La fiesta de la Conversión de San Pablo, el gran Apóstol de los gentiles, nos enseña que creer es encontrar realmente a una persona, al Dios hecho hombre, a Jesús de Nazaret. No se cree en una doctrina, en una fórmula, en un libro o en un sistema, sino en una persona (cf. Deus Caritas est, 1).
“El camino de fe que emprendió San Pablo es también el nuestro, pues, quien encuentra a Jesús, se da cuenta de que no puede vivir sin Él y debe profundizar cada día más en su conocimiento personal. Del encuentro se pasa al diálogo, Dios se da a conocer y revela su voluntad, el creyente escucha y pregunta como Pablo: ¿Quién eres? ¿Qué debo hacer?, entra así en confidencia y comunión de vida. La fe cristiana es también obediencia y abandono total de la criatura al Creador, porque cuando Dios promete, se compromete por completo en beneficio de los suyos. Esta fe tiene que llegar a traducirse en misión. En este caminar el ejemplo de San Pablo es claro y decisivo. Quien ha recibido un don tiene que comunicarlo a otros” (Benedicto XVI).
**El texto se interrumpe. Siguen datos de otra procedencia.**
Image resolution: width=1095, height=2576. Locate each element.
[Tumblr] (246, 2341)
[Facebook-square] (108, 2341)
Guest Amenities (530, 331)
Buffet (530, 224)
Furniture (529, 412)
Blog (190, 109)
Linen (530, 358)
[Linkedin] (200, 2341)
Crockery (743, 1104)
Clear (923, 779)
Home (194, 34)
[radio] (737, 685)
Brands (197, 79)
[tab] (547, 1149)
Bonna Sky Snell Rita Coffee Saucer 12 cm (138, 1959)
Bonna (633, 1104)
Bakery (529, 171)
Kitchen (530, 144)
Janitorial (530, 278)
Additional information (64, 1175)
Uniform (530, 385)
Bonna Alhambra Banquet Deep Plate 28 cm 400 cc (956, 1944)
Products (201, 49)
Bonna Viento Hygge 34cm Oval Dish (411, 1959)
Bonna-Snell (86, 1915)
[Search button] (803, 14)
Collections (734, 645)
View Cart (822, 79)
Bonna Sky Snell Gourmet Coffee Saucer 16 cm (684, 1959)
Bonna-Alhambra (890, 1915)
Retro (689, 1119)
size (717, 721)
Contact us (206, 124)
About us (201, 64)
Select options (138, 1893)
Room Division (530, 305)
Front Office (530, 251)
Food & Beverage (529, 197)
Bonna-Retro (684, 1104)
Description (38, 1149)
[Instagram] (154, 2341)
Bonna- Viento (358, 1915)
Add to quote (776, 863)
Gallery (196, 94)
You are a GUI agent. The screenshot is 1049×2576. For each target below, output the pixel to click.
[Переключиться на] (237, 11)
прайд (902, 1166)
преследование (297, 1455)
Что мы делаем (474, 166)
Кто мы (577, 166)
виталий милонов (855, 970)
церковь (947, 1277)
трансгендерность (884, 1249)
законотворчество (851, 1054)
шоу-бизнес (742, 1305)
La persona de San Pablo y su testimonio de vida acompañan a la Iglesia universal en el Octavario de Oración por la Unidad de los Cristianos, que realizamos en enero y tiene por finalidad la unión de todos los que creemos en Jesucristo, unión querida por Dios, puesto que Cristo oró incesantemente por la unidad. Se trata de hacer un acto de completo abandono y de absoluta confianza en el infinito poder del amor de Cristo resucitado. Pues, como San Pablo, sabemos que todo lo podemos conseguir en Aquel que nos fortalece.
La acción más adecuada para estar a la altura del ideal de Cristo es la acción de la oración. Cada cristiano debe dejarse guiar por una fe viva en la persona de Cristo. El centro de la oración ecuménica no puede ser el cristiano particular, sino Cristo mismo. Nos sentimos llamados por su palabra y su ejemplo a implorar al Padre que todos seamos uno para que el mundo crea.
Nuestra oración no es solo por la vuelta de los otros, sino por la santificación de todos, empezando por los de la propia casa, familia parroquial o movimiento laical. Pensemos, entonces, en la unidad de los miembros de nuestra familia de sangre, quienes a veces no dialogan ni se ayudan, no comparten ni se aceptan mutuamente. La familia parroquial o el movimiento tienden con facilidad a dividirse por luchas entre hermanos, que buscan el poder y el dominio antes que el servicio humilde y silencioso.
Todos debemos acercarnos a CRISTO mediante la conversión del corazón. Lo que se le pide a cada uno es que llegue hasta el final de su propia fidelidad al Señor. Todo discípulo de Jesús puede entrar en esta oración de confianza y cercanía, que se hace entonces verdaderamente universal, ecuménica, dejando de ser un proselitismo enmascarado. En esta oración convergente y unánime comienza ya a realizarse el milagro de la unidad (cf. Paul Couturier, Ecumenismo Espiritual, en Nuevo Diccionario de Espiritualidad (1991), ed. Paulinas).
Con San Pablo le decimos también nosotros al Señor: ¿Qué quieres que haga? Se lo decimos de corazón. Jesús nos dará las luces y nos manifestará por donde avanzar, que debemos corregir, como relacionarnos mejor con los demás para vivir unidos en la fe, el amor y la verdadera fraternidad.